“Even when I was an intern in the Bronx, I would be on from midnight to 4:00 am and then I’d get in the car and come to Vermont. It was always a magnet,” says Dr. Karen Hein, who bought a dilapidated house in Jacksonville at a time when she was still finishing her medical degree at Columbia. The house has since been rebuilt from scratch with her husband, Dr. Ralph Dell. Yet forty years later the mountainside plot continues to be the sanctuary from whence she draws energy before launching back out into the larger world.

Dr. Karen Hein

Karen’s illustrious career in health and health policy began with a domestic focus. In 1987, she founded the first comprehensive adolescent HIV/AIDS program in the U.S. and authored the book AIDS: Trading Fears for Facts. She also served as President of the William T. Grant Foundation, which strives to improve the lives of young people through investments in schools, neighborhood organizations and other social settings that influence youth.

But her affinity for the communal lives found in central Asian culture — she cites the teachings of Mahatma Gandhi as a guiding influence — led her to devote a second stage of her career to international health and youth development though organizations that focus on Africa and India like the International Rescue Committee and Child Fund International.

“Indian and Asian cultures are proficient in making the elements of life and connections of family and community,” says Karen, who also uses it as a model for her home life.
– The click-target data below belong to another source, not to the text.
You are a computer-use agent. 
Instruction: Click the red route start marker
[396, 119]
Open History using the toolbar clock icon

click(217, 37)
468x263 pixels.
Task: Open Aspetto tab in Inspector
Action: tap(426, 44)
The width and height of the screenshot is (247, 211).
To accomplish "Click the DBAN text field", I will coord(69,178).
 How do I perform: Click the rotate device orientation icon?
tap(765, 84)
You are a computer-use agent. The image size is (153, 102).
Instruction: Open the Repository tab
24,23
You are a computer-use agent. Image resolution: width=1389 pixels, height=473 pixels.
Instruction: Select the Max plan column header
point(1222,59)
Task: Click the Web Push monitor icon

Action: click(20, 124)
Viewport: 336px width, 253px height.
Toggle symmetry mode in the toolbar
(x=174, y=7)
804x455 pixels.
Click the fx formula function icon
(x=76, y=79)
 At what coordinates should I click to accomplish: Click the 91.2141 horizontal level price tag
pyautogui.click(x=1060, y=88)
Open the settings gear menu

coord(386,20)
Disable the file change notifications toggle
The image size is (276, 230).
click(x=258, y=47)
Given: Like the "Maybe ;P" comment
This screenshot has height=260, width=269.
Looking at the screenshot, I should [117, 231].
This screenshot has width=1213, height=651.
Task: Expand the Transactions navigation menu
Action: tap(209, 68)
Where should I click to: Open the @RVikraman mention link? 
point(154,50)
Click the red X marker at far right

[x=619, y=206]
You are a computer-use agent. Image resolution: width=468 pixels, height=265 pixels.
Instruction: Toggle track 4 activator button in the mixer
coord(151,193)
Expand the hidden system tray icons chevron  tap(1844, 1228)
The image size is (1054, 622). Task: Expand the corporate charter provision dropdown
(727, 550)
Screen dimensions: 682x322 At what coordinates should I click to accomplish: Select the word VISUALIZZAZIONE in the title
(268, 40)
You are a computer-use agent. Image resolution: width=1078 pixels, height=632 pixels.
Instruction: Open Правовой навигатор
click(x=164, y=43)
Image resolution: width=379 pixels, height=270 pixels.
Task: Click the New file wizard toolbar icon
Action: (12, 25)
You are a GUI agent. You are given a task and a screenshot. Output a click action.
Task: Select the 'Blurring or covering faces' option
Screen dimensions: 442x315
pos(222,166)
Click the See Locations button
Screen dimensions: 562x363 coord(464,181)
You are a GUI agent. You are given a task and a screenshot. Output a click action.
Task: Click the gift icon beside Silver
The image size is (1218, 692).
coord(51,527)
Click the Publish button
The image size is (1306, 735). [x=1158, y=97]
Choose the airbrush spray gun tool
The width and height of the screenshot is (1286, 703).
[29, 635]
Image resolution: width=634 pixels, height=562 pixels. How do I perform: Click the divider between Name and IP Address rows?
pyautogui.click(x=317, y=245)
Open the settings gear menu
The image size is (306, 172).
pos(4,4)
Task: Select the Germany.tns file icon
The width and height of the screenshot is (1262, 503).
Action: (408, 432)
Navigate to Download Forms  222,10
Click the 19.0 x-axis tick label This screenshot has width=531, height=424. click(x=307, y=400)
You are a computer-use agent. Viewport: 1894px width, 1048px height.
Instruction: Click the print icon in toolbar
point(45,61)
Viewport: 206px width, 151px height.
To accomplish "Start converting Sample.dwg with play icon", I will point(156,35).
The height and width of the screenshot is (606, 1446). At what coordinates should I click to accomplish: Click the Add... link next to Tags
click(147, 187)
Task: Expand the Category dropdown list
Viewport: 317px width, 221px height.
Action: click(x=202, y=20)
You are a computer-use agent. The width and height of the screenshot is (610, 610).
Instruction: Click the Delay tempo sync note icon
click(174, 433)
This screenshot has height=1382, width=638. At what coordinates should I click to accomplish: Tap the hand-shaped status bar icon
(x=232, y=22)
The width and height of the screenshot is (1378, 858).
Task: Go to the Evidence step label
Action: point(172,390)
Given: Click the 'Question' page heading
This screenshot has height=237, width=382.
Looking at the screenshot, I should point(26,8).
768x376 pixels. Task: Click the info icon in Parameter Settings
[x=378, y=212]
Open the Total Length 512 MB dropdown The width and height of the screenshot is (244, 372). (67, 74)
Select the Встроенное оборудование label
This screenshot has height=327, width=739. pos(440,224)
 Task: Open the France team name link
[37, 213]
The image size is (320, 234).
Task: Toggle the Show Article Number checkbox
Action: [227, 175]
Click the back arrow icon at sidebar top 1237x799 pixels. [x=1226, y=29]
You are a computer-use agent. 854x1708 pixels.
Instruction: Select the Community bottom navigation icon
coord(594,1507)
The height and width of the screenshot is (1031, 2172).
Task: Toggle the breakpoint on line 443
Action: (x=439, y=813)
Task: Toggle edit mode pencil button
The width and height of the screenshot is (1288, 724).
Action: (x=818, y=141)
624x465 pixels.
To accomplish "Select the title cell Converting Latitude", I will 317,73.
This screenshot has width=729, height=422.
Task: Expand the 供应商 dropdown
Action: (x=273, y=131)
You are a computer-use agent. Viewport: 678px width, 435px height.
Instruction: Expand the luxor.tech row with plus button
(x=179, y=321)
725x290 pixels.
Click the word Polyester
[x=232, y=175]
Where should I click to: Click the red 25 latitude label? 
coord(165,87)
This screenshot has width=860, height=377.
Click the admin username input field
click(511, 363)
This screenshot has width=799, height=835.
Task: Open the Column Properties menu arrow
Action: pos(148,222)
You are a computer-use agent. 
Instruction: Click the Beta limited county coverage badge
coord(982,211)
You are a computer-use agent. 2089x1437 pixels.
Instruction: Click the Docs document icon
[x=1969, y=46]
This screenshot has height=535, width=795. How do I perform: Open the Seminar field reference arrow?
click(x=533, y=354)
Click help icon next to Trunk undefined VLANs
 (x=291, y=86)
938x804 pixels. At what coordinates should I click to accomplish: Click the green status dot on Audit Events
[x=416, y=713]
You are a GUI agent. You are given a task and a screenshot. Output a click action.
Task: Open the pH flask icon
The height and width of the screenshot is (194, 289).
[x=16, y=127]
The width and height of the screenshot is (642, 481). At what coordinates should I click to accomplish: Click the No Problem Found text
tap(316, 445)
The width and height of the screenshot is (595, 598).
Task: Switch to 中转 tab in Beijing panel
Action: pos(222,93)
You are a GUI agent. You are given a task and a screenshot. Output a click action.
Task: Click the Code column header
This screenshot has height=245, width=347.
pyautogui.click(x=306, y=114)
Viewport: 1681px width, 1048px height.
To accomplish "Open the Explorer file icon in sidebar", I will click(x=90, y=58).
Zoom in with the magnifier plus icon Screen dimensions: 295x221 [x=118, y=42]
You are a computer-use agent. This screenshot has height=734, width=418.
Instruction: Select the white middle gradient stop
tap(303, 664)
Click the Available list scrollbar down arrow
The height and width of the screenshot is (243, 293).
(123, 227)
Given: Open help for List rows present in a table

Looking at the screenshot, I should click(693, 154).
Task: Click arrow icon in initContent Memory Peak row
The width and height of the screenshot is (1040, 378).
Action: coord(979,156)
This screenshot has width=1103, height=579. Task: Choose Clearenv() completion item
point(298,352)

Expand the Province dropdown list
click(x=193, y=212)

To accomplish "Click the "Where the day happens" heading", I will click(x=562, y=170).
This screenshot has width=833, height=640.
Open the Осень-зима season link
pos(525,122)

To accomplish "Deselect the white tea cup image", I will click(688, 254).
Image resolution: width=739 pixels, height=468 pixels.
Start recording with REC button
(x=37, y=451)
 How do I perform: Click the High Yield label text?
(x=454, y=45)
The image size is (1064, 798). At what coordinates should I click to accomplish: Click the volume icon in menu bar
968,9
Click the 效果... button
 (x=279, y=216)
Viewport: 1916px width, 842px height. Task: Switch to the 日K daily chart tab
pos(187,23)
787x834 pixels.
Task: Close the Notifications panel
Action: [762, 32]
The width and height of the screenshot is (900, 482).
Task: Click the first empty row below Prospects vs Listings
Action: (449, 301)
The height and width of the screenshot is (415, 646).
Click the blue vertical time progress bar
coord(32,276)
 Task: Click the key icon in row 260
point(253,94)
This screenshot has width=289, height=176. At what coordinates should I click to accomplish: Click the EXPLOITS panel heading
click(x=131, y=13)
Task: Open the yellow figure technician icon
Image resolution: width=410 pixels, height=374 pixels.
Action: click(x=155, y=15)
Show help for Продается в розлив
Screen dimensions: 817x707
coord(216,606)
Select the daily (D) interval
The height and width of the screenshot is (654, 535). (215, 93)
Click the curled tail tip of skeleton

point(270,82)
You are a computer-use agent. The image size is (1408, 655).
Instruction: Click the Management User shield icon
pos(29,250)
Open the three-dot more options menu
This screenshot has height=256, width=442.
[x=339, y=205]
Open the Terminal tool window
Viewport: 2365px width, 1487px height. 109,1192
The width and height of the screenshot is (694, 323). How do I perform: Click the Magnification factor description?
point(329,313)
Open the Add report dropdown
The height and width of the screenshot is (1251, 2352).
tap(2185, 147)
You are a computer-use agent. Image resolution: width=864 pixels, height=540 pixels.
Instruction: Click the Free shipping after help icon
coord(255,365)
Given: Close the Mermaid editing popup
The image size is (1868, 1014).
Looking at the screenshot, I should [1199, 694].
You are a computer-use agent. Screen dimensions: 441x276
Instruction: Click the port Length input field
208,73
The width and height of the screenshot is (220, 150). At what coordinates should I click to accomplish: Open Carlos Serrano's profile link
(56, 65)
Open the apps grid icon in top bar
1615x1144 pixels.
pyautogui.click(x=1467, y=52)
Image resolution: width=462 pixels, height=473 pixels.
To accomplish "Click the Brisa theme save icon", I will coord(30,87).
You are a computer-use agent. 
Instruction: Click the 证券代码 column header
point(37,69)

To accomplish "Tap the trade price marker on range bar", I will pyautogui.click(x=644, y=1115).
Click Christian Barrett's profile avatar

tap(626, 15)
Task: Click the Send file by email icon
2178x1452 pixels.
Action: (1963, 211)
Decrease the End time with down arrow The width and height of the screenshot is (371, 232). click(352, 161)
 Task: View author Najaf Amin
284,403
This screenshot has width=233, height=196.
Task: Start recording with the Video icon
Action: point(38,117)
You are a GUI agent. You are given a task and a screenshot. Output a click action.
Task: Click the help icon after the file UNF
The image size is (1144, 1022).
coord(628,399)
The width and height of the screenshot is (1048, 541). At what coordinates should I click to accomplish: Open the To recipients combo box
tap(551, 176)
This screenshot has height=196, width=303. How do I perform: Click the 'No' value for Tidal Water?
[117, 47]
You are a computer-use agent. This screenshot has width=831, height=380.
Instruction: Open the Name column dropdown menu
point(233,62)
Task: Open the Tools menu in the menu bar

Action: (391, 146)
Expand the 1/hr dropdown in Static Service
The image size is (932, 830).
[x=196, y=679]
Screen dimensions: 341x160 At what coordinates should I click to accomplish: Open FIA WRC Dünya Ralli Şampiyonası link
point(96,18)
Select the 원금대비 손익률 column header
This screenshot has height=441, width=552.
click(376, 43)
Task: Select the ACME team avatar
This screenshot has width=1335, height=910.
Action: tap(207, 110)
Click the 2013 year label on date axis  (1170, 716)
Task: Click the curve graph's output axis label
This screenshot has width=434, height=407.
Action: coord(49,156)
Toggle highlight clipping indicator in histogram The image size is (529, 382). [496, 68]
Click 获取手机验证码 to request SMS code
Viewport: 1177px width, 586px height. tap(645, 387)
She raises Himalayan cashmere goats to harvest precious fiber for knitting and weaving and makes her own paper. “We try to live in a way that reflects our values. I also jog. I ski cross-country and downhill. I hike.”

A year and a half ago, Karen was jogging the three and a half mile uphill road that leads back home from the general store when she experienced “classic signs of angina.” It dissipated after a couple of minutes rest, but the same chest pains and shortness of breath manifested itself a week later while jogging the same stretch of road. “I thought: ‘Oh no! Not me,'” Karen says.

A meeting of the IRC brought her to New York around that same time. She had her former New York physician refer her for an angiogram that discovered an 80 percent blockage in one of her coronary arteries and had a stent inserted to clear it. Back home in Vermont, she wondered what else she might be able to do to strengthen her heart and discovered Brattleboro Memorial Hospital’s Cardiac Rehab program.

Led by her cardiologist, Burt Tepfer, MD, (coincidentally a former classmate), Karen went through the three-month cardiac rehab program, learning more about dietary implications of controlling heart disease, the effects of the medications she would be taking and about the critical importance of reducing stress. The 67 year-old Karen loved the experience so much she refers to herself as “the poster child for cardiac rehab. It’s such a great example of saving lives by having people live in a more healthy way,” she says.

Karen’s relationship with her family practitioner, Dr. Robert Tortolani, gave her the confidence that the BMH medical staff would share her perspective on health care. But her experience with the cardiac rehab staff compelled her to become a first time BMH donor with a gift to that department.

“Of course we’re very fortunate to have such an excellent facility as we have at BMH but it really is the team, their skill and dedication and their knowledge,” says Karen. “Their emphasis was on health and well-being and not on disease and disability. Everybody should go do cardiac rehab, so you can learn about being healthy.”